Dans la philosophie du shivaïsme du Cachemire ou "reconnaissance" (pratyabhijnâ), il est beaucoup question du "Seigneur" (Îshvara), de Dieu.

Pourtant, il ne s'agit pas de théologie entendue au sens commun car, selon son Auteur, Utpaladeva, ce Seigneur est la conscience, c'est-à-dire l'expérience, l'expérience universelle, commune. L'expérience, c'est-à-dire le fond et le réceptacle de tout, la lumière qui éclaire tout et la texture même de tout. 

Or cette reformulation change tout, à l'instar du "Dieu, c'est-à-dire la Nature" de Spinoza. 

Dieu est la conscience. Pourquoi ? Parce que la conscience possède les attributs de Dieu : elle est omniprésente (rien sans conscience), omnisciente (rien de connu sans conscience) et omnipotente (rien ne se fait sans conscience). Elle est donc le Seigneur du tout, car tout dépend d'elle, alors qu'elle ne dépend de rien.

Il est donc vain de chercher à prouver Dieu. Ou à le réfuter, car si Dieu est la conscience de celui qui le réfute, elle s'affirme jusque dans cet acte de réfutation, se réalisant encore ainsi. 

Comme dit Utpaladeva (Vritti, I, 2):

sarveṣāṃ svātmanaḥ sarvārthasiddhisamāśrayasya tattatsarvārthasādhanānyathānupapattyā kroḍīkṛtasiddheḥ svaprakāśasya pramātrekavapuṣaḥ pūrvasiddhasya purāṇasya jñānaṃ kriyā ca / svasaṃvedanasiddham aiśvaryaṃ, teneśvarasya siddhau nirākaraṇe ca jaḍānām evodyamaḥ //

Notre Soi, qui est le Soi de tous, est omniscient et omnipotent, car il est le fondement même de la démonstration de toute vérité, car sa démonstration/réalisation est inclue [dans la démonstration/réalisation des choses], puisque autrement, rien (tattatsarvârtha) ne pourrait être démontré/réalisé/accompli, rien ne pourrait exister, lui qui est à lui-même sa propre lumière, dont l'unique substance est d'être le sujet de [toute] connaissance, qui est [donc] prouvé/réalisé avant [toute démonstration/réalisation], qui est "ancien" [au sens absolu]. Il est souveraineté prouvée/réalisée/établie par notre propre expérience. Seuls les imbéciles s'efforcent donc de le prouver/réaliser ou de le réfuter."

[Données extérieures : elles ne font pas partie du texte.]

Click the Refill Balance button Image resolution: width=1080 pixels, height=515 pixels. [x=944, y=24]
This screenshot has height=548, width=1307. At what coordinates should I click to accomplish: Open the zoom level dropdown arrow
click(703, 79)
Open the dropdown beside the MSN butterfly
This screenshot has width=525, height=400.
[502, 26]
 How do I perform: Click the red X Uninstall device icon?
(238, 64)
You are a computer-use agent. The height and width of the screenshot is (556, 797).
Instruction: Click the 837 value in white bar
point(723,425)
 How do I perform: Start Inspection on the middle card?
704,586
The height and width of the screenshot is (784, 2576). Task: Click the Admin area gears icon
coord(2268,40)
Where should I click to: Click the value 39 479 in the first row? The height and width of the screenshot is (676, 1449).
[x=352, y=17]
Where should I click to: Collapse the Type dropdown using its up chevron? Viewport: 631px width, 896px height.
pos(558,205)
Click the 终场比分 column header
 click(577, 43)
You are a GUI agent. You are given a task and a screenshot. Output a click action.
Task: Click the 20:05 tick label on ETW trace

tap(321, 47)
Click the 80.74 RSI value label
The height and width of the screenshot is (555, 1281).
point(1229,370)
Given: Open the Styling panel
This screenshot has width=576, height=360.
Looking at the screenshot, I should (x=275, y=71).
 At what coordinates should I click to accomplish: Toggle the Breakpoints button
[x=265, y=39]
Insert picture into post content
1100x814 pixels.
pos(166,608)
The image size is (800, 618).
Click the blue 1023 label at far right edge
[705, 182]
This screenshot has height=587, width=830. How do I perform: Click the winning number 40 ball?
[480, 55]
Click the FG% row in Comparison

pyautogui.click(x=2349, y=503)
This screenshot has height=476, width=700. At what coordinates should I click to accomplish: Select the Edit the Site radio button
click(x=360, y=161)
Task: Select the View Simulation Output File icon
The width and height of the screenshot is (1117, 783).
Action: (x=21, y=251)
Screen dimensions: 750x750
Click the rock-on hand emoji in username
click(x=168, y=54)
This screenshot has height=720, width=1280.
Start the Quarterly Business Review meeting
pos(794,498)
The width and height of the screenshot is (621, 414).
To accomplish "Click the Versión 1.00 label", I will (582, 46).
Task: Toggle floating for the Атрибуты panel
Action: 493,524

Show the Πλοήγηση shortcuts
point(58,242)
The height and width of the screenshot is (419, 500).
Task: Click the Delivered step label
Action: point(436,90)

Il est donc vain de chercher à prouver ou à réfuter la conscience, puisqu'elle est la condition de possibilité de toute preuve comme de toute réfutation.
En revanche, il est raisonnable de chercher à prouver que la conscience est Dieu, car cela n'est pas évident. En effet, la conscience est évidente, mais ses pouvoirs ne le sont pas (Kârikâ et Vritti, I, 3) :

kiṃ tu mohavaśād asmin dṛṣṭe 'py anupalakṣite
śaktyāviṣkaraṇeneyaṃ pratyabhijñopadarśyate //

kevalam asya svasaṃvedanasiddhasyāpīśvarasya māyāvyāmohād ahṛdayaṃgamatvād asādhāraṇaprabhāvābhijñānakhyāpanena dṛḍhaniścayarūpaṃ pratyabhijñānamātram upadarśyate //

"En revanche, bien qu'il soit vu il n'est pas reconnu à cause de l'égarement. Nous montrons simplement sa reconnaissance en dévoilant ses pouvoirs.

Paraphrase :
"[La conscience est certes évidente.] Seulement nous montrons sa simple reconnaissance, laquelle se présente comme une certitude inébranlable, en dévoilant les signes de reconnaissance propres à ce Seigneur qui, bien qu'il soit réalisé/prouvé/présent en tant que notre expérience/conscience, car [il n'est pas reconnu] à cause de l'égarement, c'est-à-dire qu'on ne le prend pas au sérieux/ on ne le prend pas à cœur."

Il n'est donc pas question de Dieu au sens où on l'entend d'ordinaire.

Le but de la pratique de la philosophie de la Reconnaissance est plutôt de reconnaître que l'expérience ordinaire, commune, est extraordinaire (asâdhârana), spéciale, car elle est le déploiement d'une absolue liberté dans un insondable émerveillement. 

Le but de la Reconnaissance n'est donc pas de parler de Dieu, ni de prouver son existence, mais de parler de la conscience, de la présence nue dans laquelle tout se donne, et de mettre en lumière, non pas cette lumière (car elle est évidente), mais ses "pouvoirs" (shakti), c'est-à-dire sa liberté, synonyme de joie (ânanda). 

L'idée est simplement de nous rendre curieux de ce fond, évident, universel et pourtant négligé. Là se trouve le trésor, plus proche, plus simple et plus évident que n'importe quelle chose, extérieure ou intérieure.
La Reconnaissance, c'est reconnaître Dieu dans l'expérience elle-même, dans la conscience, en cette lumière qui éclaire toutes choses. 

La Reconnaissance, c'est faire le rapprochement entre ce qui semble extraordinaire, mais très lointain (Dieu), et ce qui est évidemment intime, mais très banal (la conscience).